Abstract

Abstract Introduction The CGA identifies patient needs within seven domains: cognition & mood, continence, mobility, speech and language therapy, skin integrity, social context, nutrition; has been shown to reduce admission and readmissions, and when combined with a personalised care plan, can reverse progression of frailty. We aimed to improve discharge documentation of the seven CGA domains on two elderly care wards at Southend University Hospital, within two months. At baseline, only 18% of all domains were addressed. 87% of observations were subjective, while personalised care plans addressing at risk domains were absent.
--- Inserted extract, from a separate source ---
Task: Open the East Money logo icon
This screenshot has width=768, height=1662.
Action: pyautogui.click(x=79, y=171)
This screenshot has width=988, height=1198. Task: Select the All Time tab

Method Three outcomes measured included: 1. % of all domains addressed 2. % of domains with objective/measurable observations 3. % of discharge letters with personalised care plans addressing at least one domain PDSA 1 introduced CGA as a concept through teaching sessions to the frailty MDT. PDSA 2 presented a poster to provide measurable criteria for each domain. PDSA 3 created competition between wards, through light-hearted forfeit. PDSA 4 offered a checklist proforma. PDSA 5 introduced personalised care plans targeting ‘at risk’ domains. Results PDSA 1, 2 and 3 showed incremental improvement in all outcomes. % CGA domains addressed improved from 17% to 74%. % objective or measurable observations improved from 13% to 51%. % of letters with personalised care plans improved from 38% to 74%. PDSA 4 showed a decrease in all outcomes, although remaining above results at baseline. PDSA 5 revealed an improvement in all outcomes compared to PDSA 4. Conclusion Through regular interventions, including empowering the frailty MDT to value CGA, significant improvement can be achieved. Consistent teaching proved steady improvement in all outcomes, while introducing competition showed the greatest improvement. Further plans to introduce to other medical wards and to digitise the CGA pro-forma are in progress to ensure sustained improvement.